In or out of jail, Pell is, quite literally, a done man walking.
Thank you for this article and the related postcast. It’s an obvious statement, but you are doing really important work. Thank you and hope to be a subscriber soon. Just incredible the High Court didn’t even watch the tapes of the evidence.
One thing perhaps to draw people’s attention to: I was on the Crikey news website and read a statement from the father of the other choirboy who killed himself. He said the day of his (the father’s) statement was the anniversary of his son’s death. The article was dated the 8th of April. So the High Court delivered its judgment on the day, or the day before, the anniversary of the victim’s suicide and released Pell in time for Easter. How horrific.
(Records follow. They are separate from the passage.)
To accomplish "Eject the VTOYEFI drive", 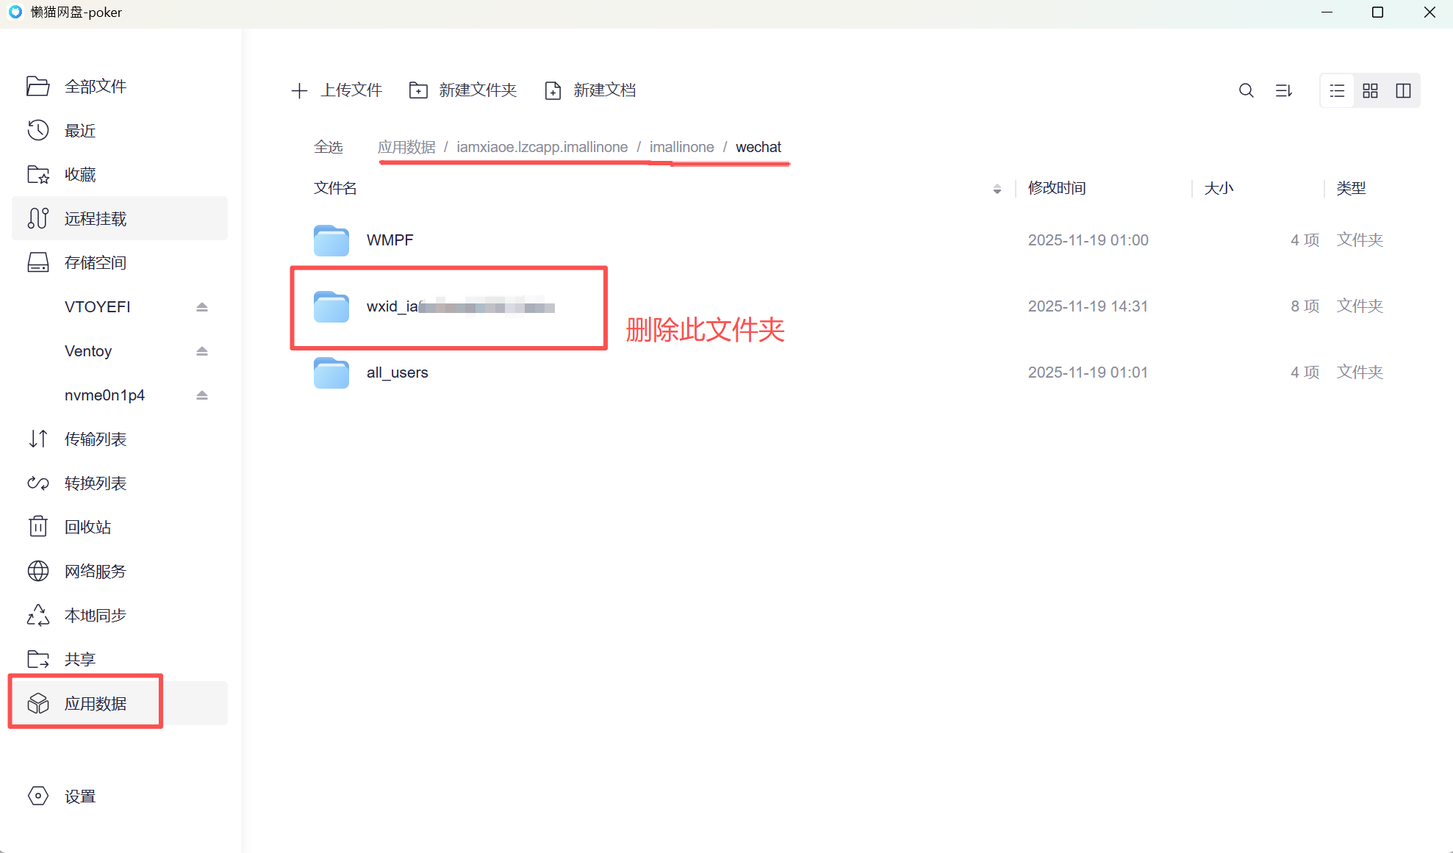I will click(x=202, y=307).

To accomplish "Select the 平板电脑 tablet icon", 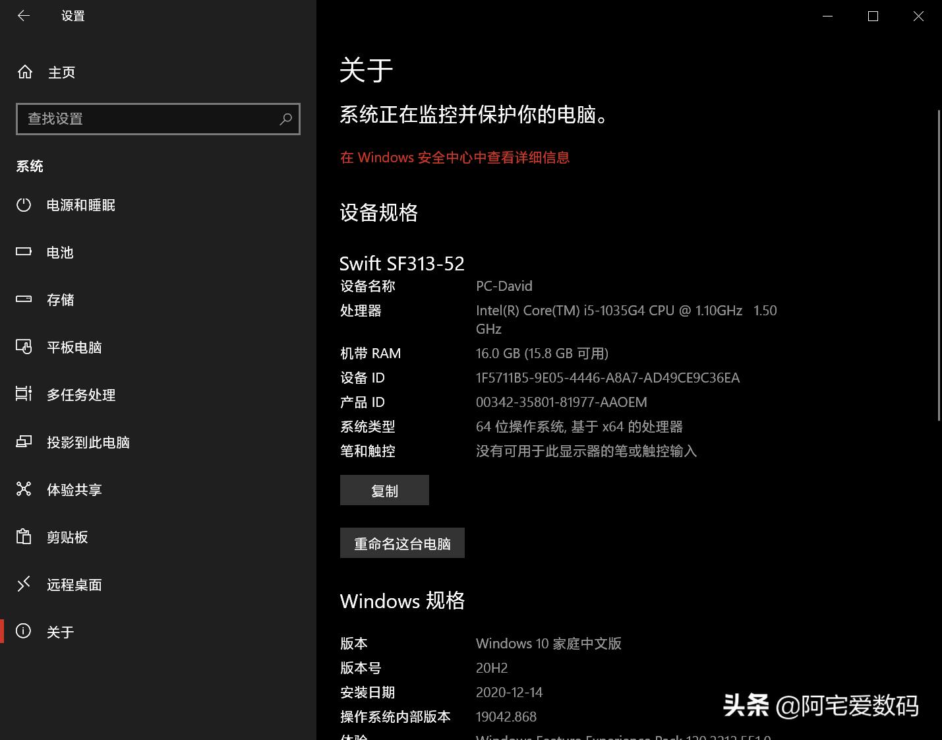I will [24, 347].
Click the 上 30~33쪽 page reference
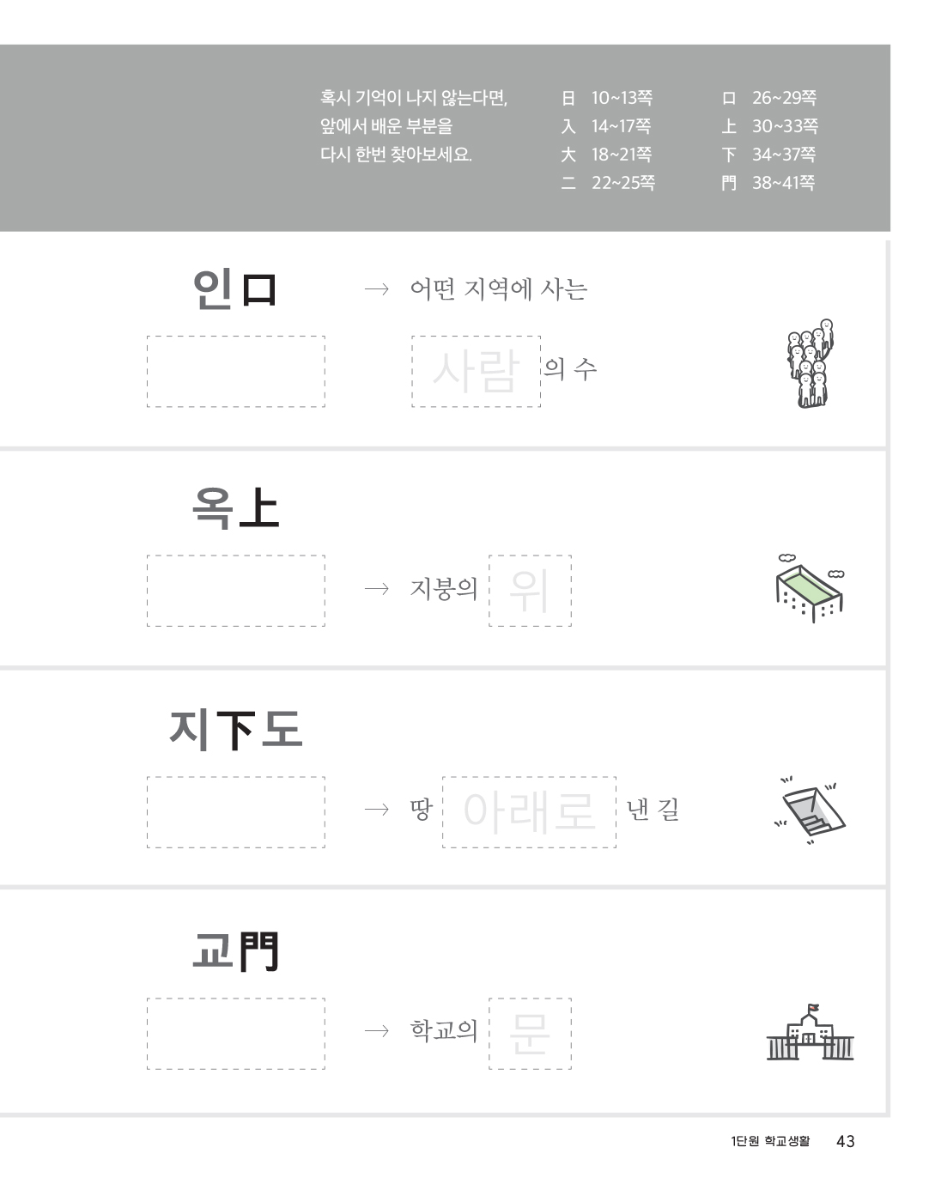 pos(769,126)
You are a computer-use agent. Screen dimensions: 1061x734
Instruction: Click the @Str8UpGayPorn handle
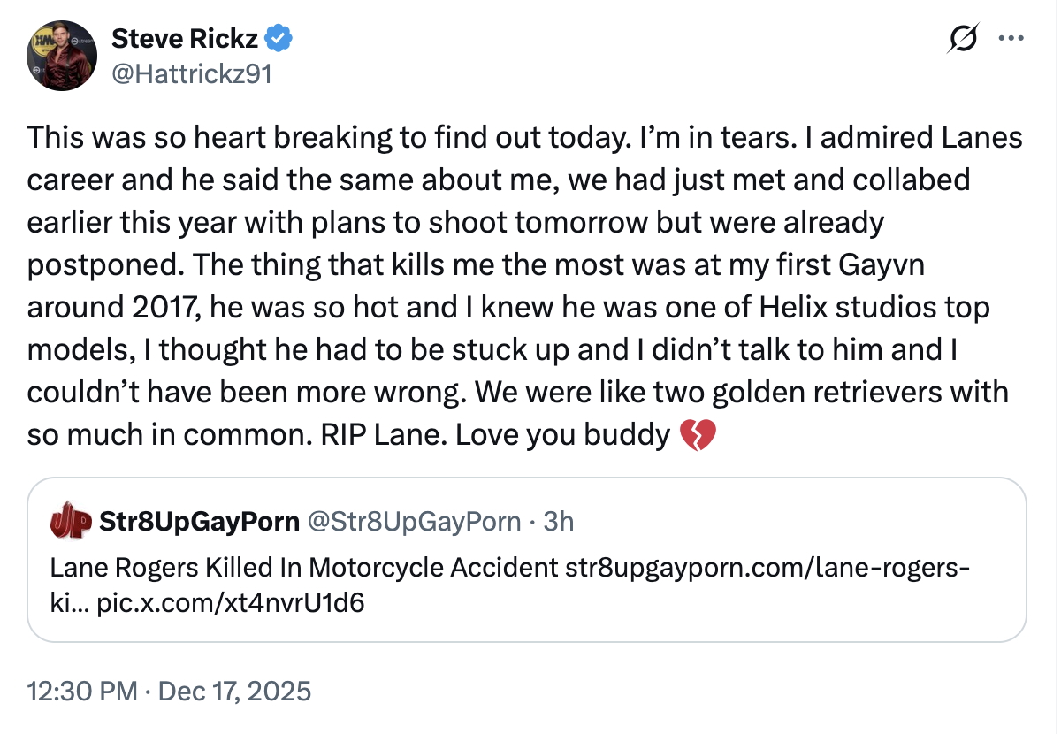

If someone knows that father, or knows a journalist who knows that father, please tell him their are members of the public who are aching for him and the other surviving choirboy and family, and that we are appalled by the state of the judiciary. The public will never forget what Pell’s done and who his supporters are. Pell will never be what he was.
P.S. Here is the link to the Crikey article. People may dismiss the timing of the decision as an unfortunate coincidence, and I’d perhaps be inclined to agree if it wasn’t for the fact that I know of similar timing in another sexual assault case where the judge’s decision was handed down at a significant time for the victim. If it’s a mistake then it’s very unfortunate and shows the judicial system just a machine with no thought for the victims or their families.
https://www.crikey.com.au/2020/04/08/pell-complainant-father-justice/
Pell was found not guilty by the high court, end of story. This was a witch hunt from day one, shame on the media and the ABC for condeming an innocent man, one of the victims told his mother before he died that it never happened, that should have raised alarm bells in the first place, remember pedophiles come from all walks of life, even married men.
Pell was released on a technicality, no more. He is as guilty as hell….which makes it the right and proper destination for a man of his moral fibre/integrity.
Listen Gary Johnston, half guilty and half innocent does not exist,the High court found Pell not guilty so he is innocent. Everyone including Pell is entitled to the presumption of innocence until proven guilty, as he was not found guilty then he is presumed innocent, had he been found guilty he would be in Gaol.This was a massive witch hunt against Pell by the Victoria police, the media and the ABC,This reminds me of the same style witch hunt against Lindy Chamberlain, I remember she got paid a lot of money, what you should be pushing for is to hold accountable all the people involved in this witch hunt, I hope Pell sues for millions.